Splatoon 2

Depuis la sortie de la Switch, Nintendo a tenu sa promesse d’offrir un grand jeu par mois à sa nouvelle console hybride. Si décembre marque l’arrivée de Xenoblade Chronicles 2, il est surtout important de constater que la firme japonaise a réussi à maintenir l’engouement et la popularité d’un autre jeu de la même machine, sorti le 21 juillet 2017: Splatoon 2. C’est donc sur ce dernier que nous allons nous attarder avec cette review de la (pseudo) suite d’un titre ultra-apprécié de la Wii U. Malgré ses mises à jour hebdomadaires et la folie marketing entourant la Nintendo Switch, Splatoon 2 mérite-t-il le détour, deux ans à peine après l’arrivée de Splatoon, premier du nom ? N’attendez plus, et plongez avec moi dans ce décorticage minutieux.

Développeur : Nintendo
Date de sortie : 21 juillet 2017
Console : Nintendo Switch
Genre : TPS

Welcome to Shitty Wok, can I take-a order, prease ?

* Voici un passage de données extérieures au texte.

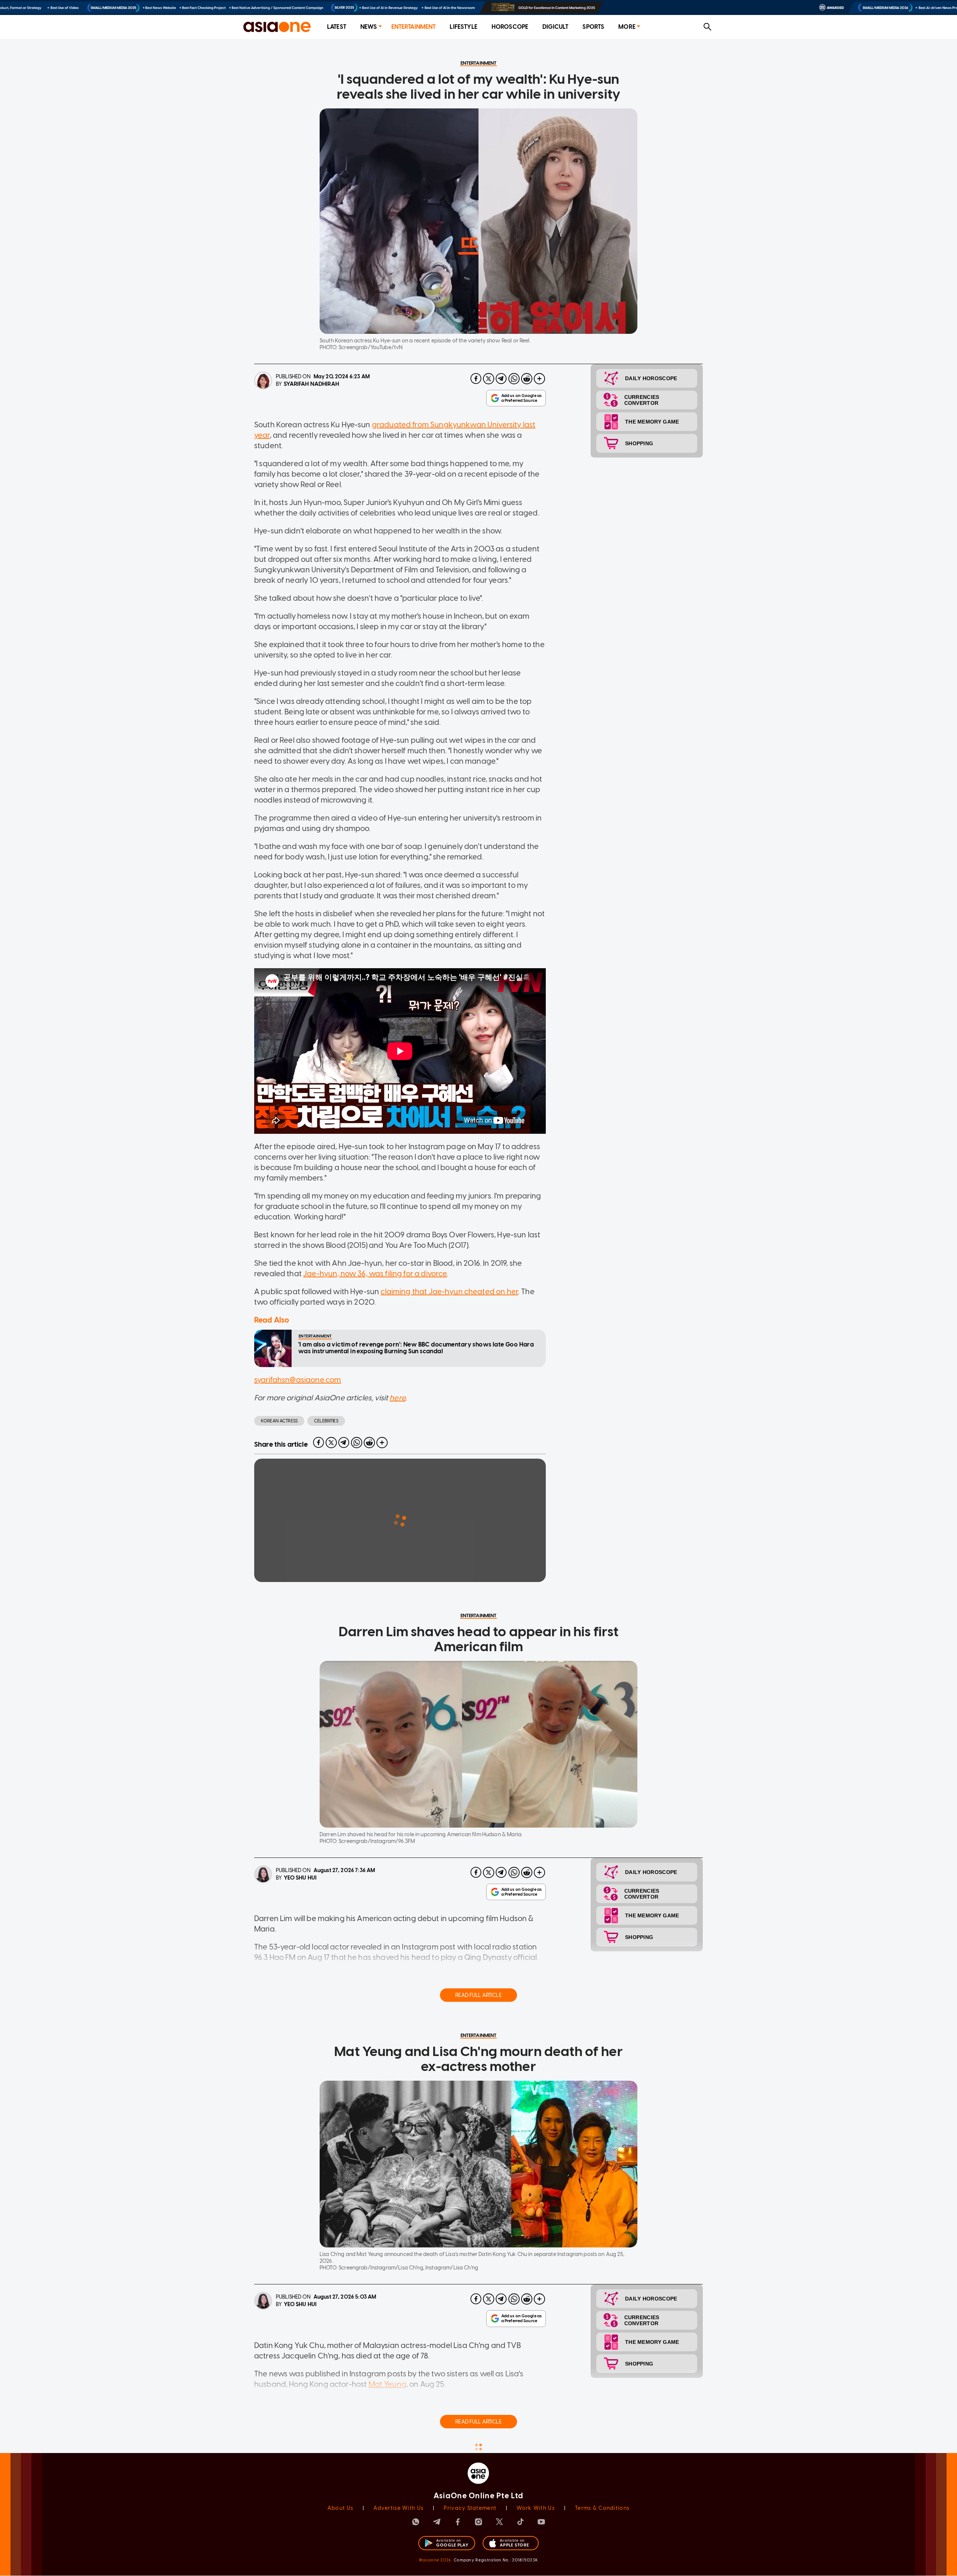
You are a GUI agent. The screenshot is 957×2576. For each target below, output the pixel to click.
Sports (593, 26)
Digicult (555, 26)
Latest (336, 26)
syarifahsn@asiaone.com (297, 1379)
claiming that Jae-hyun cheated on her (449, 1291)
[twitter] (488, 378)
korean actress (279, 1421)
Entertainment (413, 26)
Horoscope (510, 26)
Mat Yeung (387, 2384)
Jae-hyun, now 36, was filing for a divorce (375, 1273)
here (398, 1397)
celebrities (326, 1421)
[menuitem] (336, 27)
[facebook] (476, 378)
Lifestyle (463, 26)
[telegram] (501, 378)
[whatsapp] (514, 378)
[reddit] (526, 378)
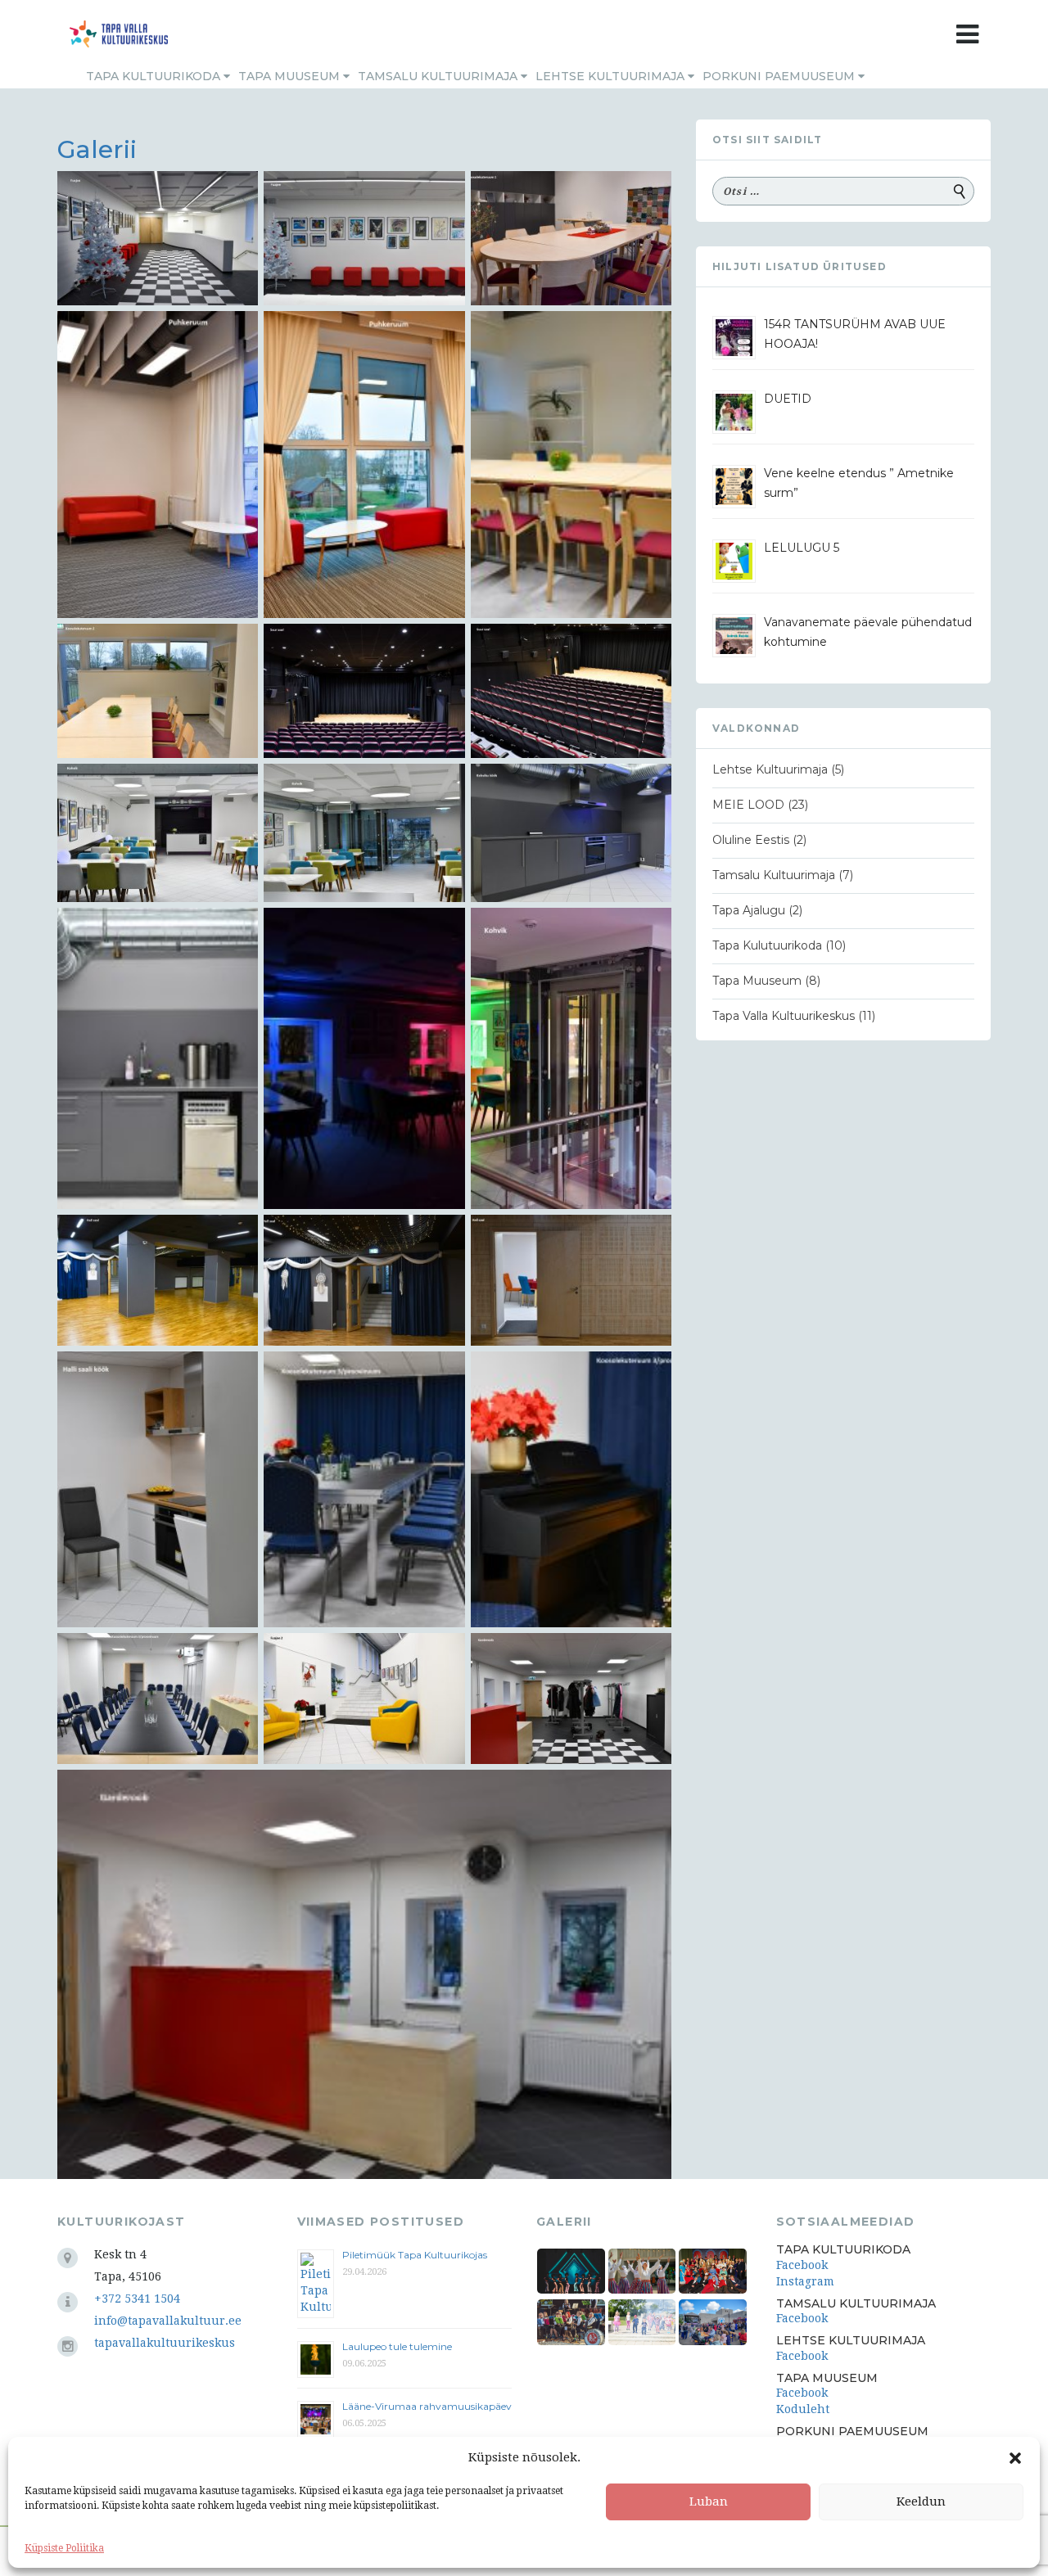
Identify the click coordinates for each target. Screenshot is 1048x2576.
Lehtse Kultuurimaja (611, 76)
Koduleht (802, 2409)
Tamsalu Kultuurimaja (439, 76)
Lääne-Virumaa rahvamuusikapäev (427, 2406)
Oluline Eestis (750, 839)
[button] (1015, 2458)
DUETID (787, 398)
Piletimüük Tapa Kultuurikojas (414, 2255)
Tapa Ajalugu (748, 910)
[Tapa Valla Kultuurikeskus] (118, 34)
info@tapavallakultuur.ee (168, 2320)
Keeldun (921, 2501)
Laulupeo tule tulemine (398, 2346)
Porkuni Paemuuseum (780, 76)
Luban (708, 2501)
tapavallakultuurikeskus (164, 2342)
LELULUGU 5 (801, 547)
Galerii (97, 149)
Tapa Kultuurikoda (155, 76)
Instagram (805, 2281)
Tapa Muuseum (290, 76)
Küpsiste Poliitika (64, 2548)
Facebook (802, 2264)
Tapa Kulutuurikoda (767, 945)
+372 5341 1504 (137, 2298)
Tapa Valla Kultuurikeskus (783, 1015)
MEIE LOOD (748, 804)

Bon, arrêtons tout de suite de noyer le calamar ; le terme « (pseudo) suite » n’a pas été choisi au hasard ! Vous le savez peut-être déjà, mais le prédécesseur de la Nintendo Switch — répondant au doux sobriquet de « Wii U » — a connu un succès pour le moins mitigé, obligeant Big N à changer ses plans d’actions en stoppant la croissance de sa machine de manière prématurée: on n’a jamais vu une plate-forme de salon avec aussi peu d’années de vie (qui a crié « Virtual Boy » ?). Pourtant, force est de constater que d’excellents jeux sont nés sur Wii U: Super Mario 3D World, Super Mario Maker, Donkey Kong Country Tropical Freeze, Mario Kart 8 et Super Smash Bros. for Wii U pour ne citer qu’eux. Et parmi ces petits chefs-d’œuvre se cache le tout nouveau tout frais Splatoon, licence lancée en 2015, complètement inédite pour Nintendo ! D’autant plus novatrice qu’elle offre aux joueurs une expérience multi-joueurs en ligne très peu explorée du côté de la firme nippone.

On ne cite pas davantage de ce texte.